俺は豚骨ラーメンをすする。……うん、美味しくはないけど、ロケーションで味が誤魔化されてる感じだ。美味しく感じる。
「ん、美味しい!」
「良かったな、美空」
「うん!」
「ほらほら、お姉ちゃんがエッチにフランクフルトを食べてあげよう」
「食べ物で遊ばないように、白姉さん」
「タコ焼きいるっすか?」
「一個もらうよ」
和気あいあいと食事を楽しんだ後、また一通り回って……。
そして、帰りのバスの中。
「くー……」
「すこー……」
見事に、美空と瑞葉は寝こけていた。
二人とも体力ないし、仕方ないだろう。白姉さんはこう見えてかなり体力あるので心配はしてない。
「くふふ、可愛いにゃん。

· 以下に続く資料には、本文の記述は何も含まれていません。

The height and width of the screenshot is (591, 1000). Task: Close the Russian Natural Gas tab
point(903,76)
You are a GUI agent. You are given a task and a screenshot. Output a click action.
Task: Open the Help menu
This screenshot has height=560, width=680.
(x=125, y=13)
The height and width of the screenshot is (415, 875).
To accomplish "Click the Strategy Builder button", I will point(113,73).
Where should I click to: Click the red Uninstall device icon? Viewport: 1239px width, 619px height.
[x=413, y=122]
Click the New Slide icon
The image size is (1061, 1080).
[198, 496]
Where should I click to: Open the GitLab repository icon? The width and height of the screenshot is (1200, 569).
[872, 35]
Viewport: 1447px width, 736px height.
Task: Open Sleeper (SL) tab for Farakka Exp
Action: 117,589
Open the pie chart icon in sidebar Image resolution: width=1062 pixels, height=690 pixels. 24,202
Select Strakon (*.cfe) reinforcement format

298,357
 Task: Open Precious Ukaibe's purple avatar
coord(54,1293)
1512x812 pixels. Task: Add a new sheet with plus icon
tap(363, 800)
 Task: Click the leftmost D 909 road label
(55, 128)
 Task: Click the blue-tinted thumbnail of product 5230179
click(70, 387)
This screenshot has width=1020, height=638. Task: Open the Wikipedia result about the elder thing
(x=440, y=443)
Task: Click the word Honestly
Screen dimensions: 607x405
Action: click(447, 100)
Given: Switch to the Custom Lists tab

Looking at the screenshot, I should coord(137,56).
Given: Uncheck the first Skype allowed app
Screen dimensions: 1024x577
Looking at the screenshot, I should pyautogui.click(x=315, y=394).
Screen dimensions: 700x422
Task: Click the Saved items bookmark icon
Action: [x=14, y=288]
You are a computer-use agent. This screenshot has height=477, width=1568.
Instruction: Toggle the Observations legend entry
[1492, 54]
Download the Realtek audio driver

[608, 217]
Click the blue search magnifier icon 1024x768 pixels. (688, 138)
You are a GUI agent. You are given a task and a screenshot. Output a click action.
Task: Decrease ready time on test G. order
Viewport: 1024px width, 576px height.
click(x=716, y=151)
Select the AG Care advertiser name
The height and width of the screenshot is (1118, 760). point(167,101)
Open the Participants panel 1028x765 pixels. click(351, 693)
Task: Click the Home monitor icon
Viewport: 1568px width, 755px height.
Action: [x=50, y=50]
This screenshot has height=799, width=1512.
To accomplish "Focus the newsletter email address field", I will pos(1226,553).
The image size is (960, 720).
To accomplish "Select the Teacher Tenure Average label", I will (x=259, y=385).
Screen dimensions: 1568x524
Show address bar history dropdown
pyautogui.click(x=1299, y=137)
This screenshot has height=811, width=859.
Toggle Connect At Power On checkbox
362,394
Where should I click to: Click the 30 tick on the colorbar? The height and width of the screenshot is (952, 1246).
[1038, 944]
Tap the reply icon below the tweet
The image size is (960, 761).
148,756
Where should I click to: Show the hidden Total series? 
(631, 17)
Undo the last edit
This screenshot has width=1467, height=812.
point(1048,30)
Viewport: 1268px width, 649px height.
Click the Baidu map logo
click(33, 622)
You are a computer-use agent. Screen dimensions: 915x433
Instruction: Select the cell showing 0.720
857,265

色々Hな悪戯したくなるにゃんね!」
「俺に同意を求めるな……」
正直可愛いけど、親しい人に劣情だけで手を出すほどゲスじゃないと思いたい。
こうして、美空のプールデビューは楽しい思い出で終わるのだった。何事もなくてよかった。
順位が張り出されている。
この学園は、上位百人の名前が出る。名門らしく、大体の人間が自分の頭脳に自信を持っていて、しのぎを削っているようだ。
「あ、紫苑!」
「美空。どうだった、順位」
「ふふん、三十五位だったわ!」
一学年が二百人なので、かなりいい方だ。
「紫苑は……うわ、トップね。しかも満点」
「演劇をやったから少し落ちるかなと思ったけど、ラッキーだったよ」
「少しは自慢げにしてもいいんじゃない?」
「努力したから順当、と言ったぐらいしかないよ」
「そういうとこ、ちょっと嫌味ね、アンタ」
「そうかなぁ」
と、メリアがやってきた。
「おれは……あ、載ってない」
「また次があるよ、メリア」
「まぁ、全部赤点じゃなかったからいいけどな。お、美空」
「あら、メリア」
「随分と打ち解けたね、二人とも」
「こいつ、まっすぐだからな」
「そういうアンタこそまっすぐじゃない」
似た者同士というか、何というか。
まぁ、仲良くなってくれてよかった。どっちも俺の友達だし。
「ていうかシィ、お前プール行ったんだって? おれにも声掛けろよ」
「ごめん。まぁ、相談部の打ち上げみたいなものだったし」
「そっか。じゃあ次は頼むぜ、相棒」
「うん」
こういうキッパリした部分とか、メリアと美空は似てるよな。